Re: [RFC PATCH 09/11] sched/rt: Fix proxy/current (push,pull)ability

From: Connor O'Brien
Date: Fri Oct 14 2022 - 18:33:14 EST


On Mon, Oct 10, 2022 at 4:40 AM Valentin Schneider <vschneid@xxxxxxxxxx> wrote:
>
> On 03/10/22 21:44, Connor O'Brien wrote:
> > From: Valentin Schneider <valentin.schneider@xxxxxxx>
>
> This was one of my attempts at fixing RT load balancing (the BUG_ON in
> pick_next_pushable_task() was quite easy to trigger), but I ended up
> convincing myself this was insufficient - this only "tags" the donor and
> the proxy, the entire blocked chain needs tagging. Hopefully not all of
> what I'm about to write is nonsense, some of the neurons I need for this
> haven't been used in a while - to be taken with a grain of salt.
Made sense to me! Thanks, this was really helpful for understanding
the interactions between proxy execution & load balancing.
>
> Consider pick_highest_pushable_task() - we don't want any task in a blocked
> chain to be pickable. There's no point in migrating it, we'll just hit
> schedule()->proxy(), follow p->blocked_on and most likely move it back to
> where the rest of the chain is. This applies any sort of balancing (CFS,
> RT, DL).
>
> ATM I think PE breaks the "run the N highest priority task on our N CPUs"
> policy.
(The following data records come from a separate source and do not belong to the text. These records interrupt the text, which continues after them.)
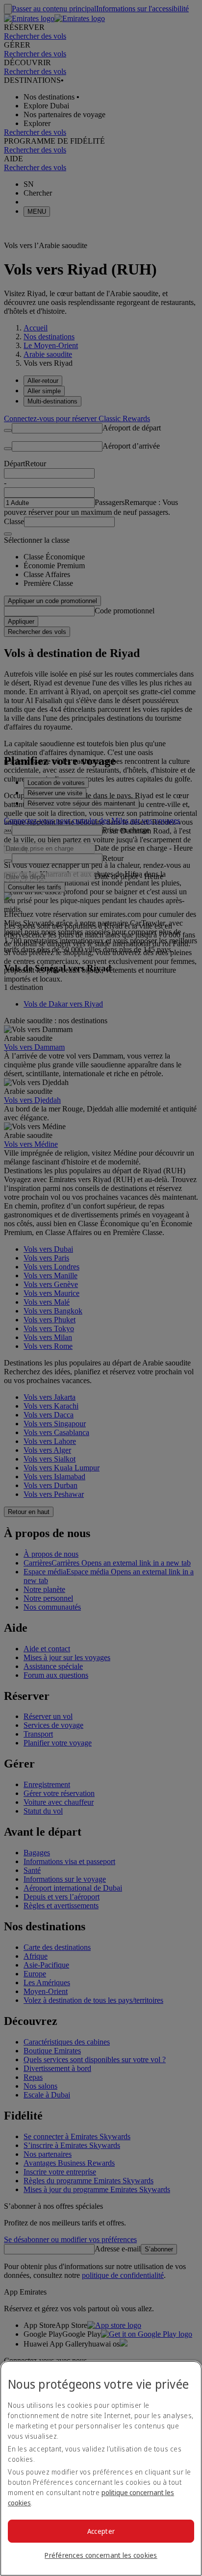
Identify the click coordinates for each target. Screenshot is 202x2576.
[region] (101, 2468)
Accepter (101, 2531)
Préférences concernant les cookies (101, 2555)
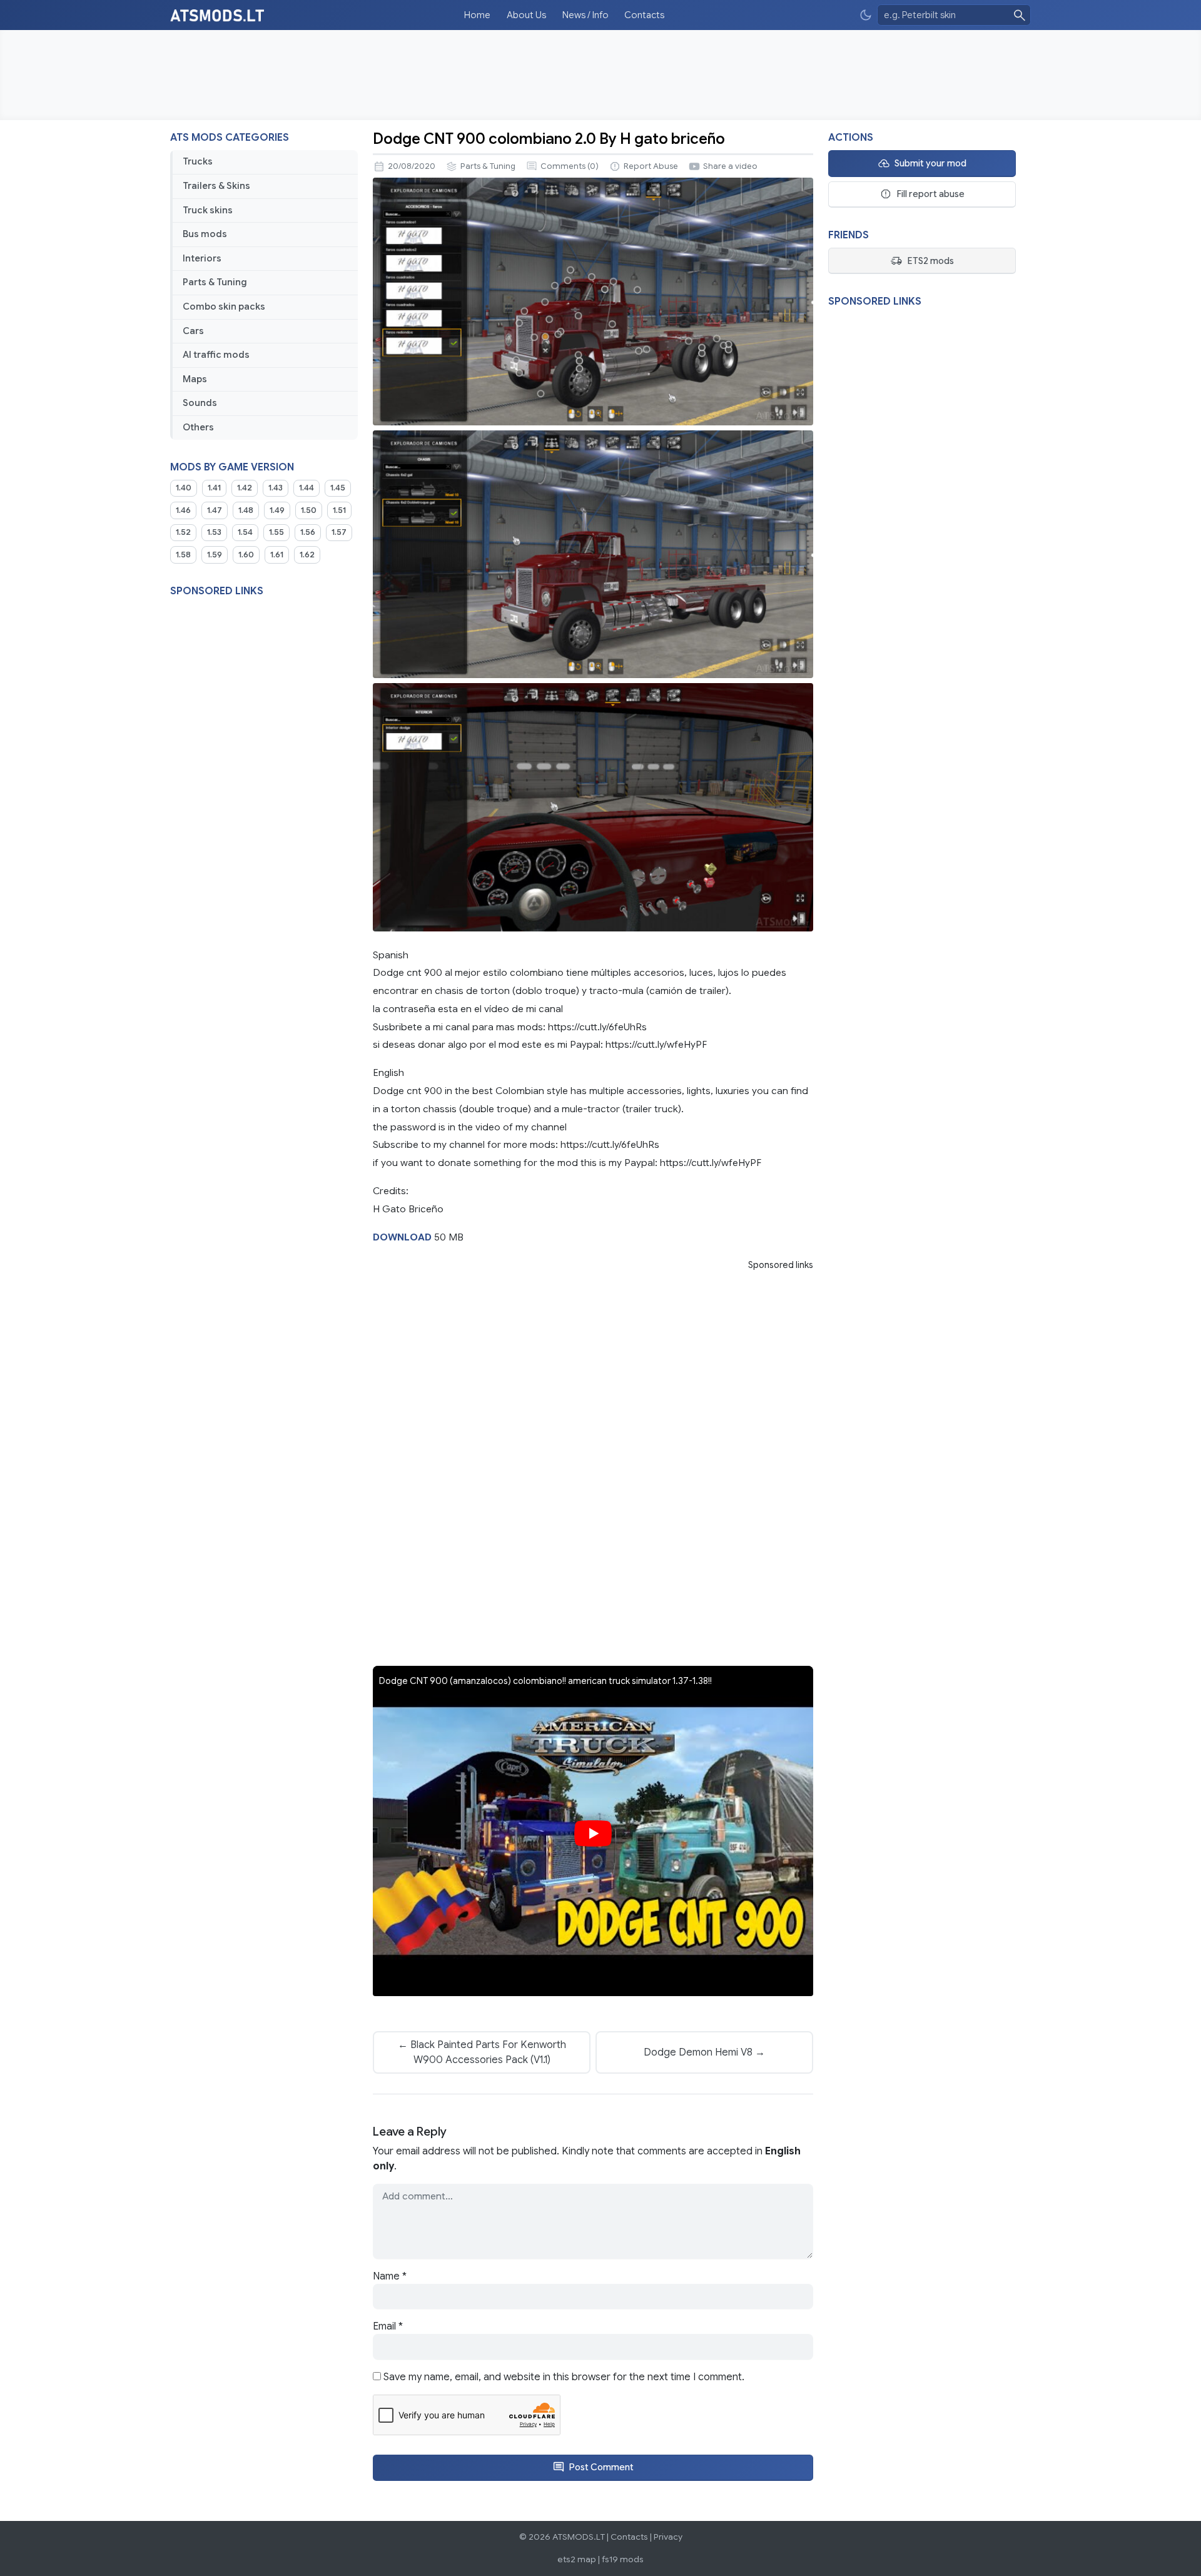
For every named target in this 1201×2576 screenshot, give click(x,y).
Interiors (202, 258)
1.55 (276, 532)
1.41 (214, 488)
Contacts (644, 15)
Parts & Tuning (215, 282)
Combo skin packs (224, 306)
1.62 (307, 555)
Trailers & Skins (216, 185)
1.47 (214, 510)
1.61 (276, 555)
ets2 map (576, 2559)
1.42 (244, 488)
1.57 (339, 532)
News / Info (585, 15)
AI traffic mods (216, 354)
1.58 (183, 555)
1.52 (183, 532)
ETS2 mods (930, 260)
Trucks (198, 161)
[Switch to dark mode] (865, 15)
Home (477, 15)
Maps (195, 379)
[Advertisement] (600, 75)
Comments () (569, 166)
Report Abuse (651, 166)
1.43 (275, 488)
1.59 (214, 555)
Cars (193, 331)
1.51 (339, 510)
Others (198, 427)
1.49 (277, 510)
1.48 (245, 510)
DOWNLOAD (402, 1237)
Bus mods (205, 234)
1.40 (183, 488)
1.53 (214, 532)
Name (390, 2276)
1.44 (306, 488)
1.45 (337, 488)
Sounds (200, 402)
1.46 (183, 510)
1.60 (246, 555)
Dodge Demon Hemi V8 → (704, 2052)
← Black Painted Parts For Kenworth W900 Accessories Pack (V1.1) (482, 2052)
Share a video (730, 166)
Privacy (668, 2537)
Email (388, 2326)
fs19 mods (623, 2559)
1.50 (309, 510)
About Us (526, 15)
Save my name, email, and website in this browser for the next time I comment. (563, 2377)
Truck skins (208, 210)
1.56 (307, 532)
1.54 (245, 532)
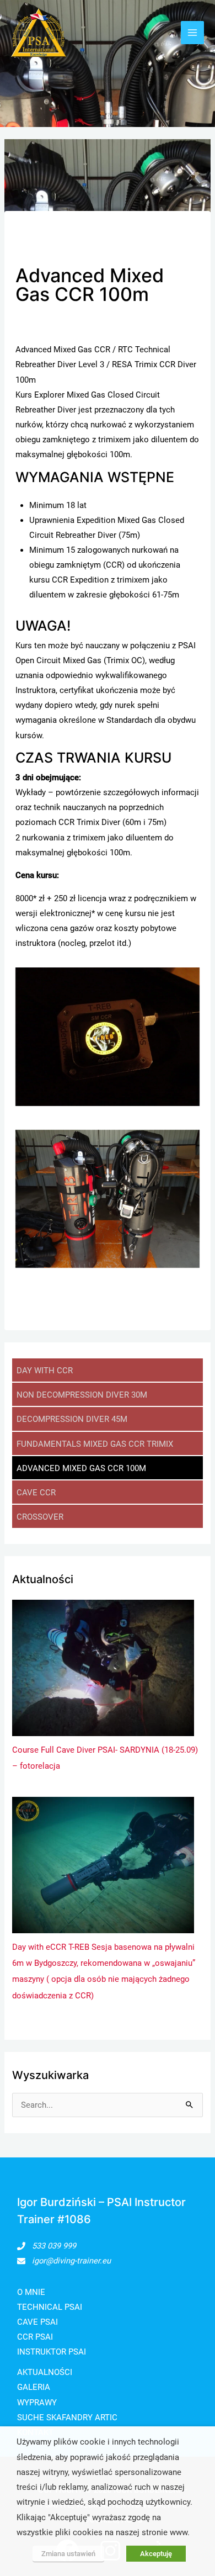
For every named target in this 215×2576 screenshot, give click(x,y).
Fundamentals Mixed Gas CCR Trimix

Consider:
>
> p0 (FIFO42)
> |
> | blocked_on
> v
> p1 (FIFO41)
> |
> | blocked_on
> v
> p2 (FIFO40)
>
> Add on top p3 an unrelated FIFO1 task, and p4 an unrelated CFS task.
>
> CPU0
> current: p0
> proxy: p2
> enqueued: p0, p1, p2, p3
>
> CPU1
> current: p4
> proxy: p4
> enqueued: p4
>
>
> pick_next_pushable_task() on CPU0 would pick p1 as the next highest
> priority task to push away to e.g. CPU1, but that would be undone as soon
> as proxy() happens on CPU1: we'd notice the CPU boundary and punt it back
> to CPU0. What we would want here is to pick p3 instead to have it run on
> CPU1.

Given this point, is there any reason that blocked tasks should ever
be pushable, even if they are not part of the blocked chain for the
currently running task? If we could just check task_is_blocked()
rather than needing to know whether the task is in the middle of the
"active" chain, that would seem to simplify things greatly. I think
that approach might also require another dequeue/enqueue, in
ttwu_runnable(), to catch non-proxy blocked tasks becoming unblocked
(and therefore pushable), but that *seems* OK...though I could
certainly be missing something.

A related load balancing correctness question that caught my eye while
taking another look at this code: when we have rq->curr != rq->proxy
and then rq->curr is preempted and switches out, IIUC rq->curr should
become pushable immediately - but this does not seem to be the case
even with this patch. Is there a path that handles this case that I'm
just missing, or a reason that no special handling is needed?
Otherwise I wonder if __schedule() might need a dequeue/enqueue for
the prev task as well in this case.
>
> I *think* we want only the proxy of an entire blocked-chain to be visible
> to load-balance, unfortunately PE gathers the blocked-chain onto the
> donor's CPU which kinda undoes that.
>
> Having the blocked tasks remain in the rq is very handy as it directly
> gives us the scheduling context and we can unwind the blocked chain for the
> execution context, but it does wreak havock in load-balancing :/
>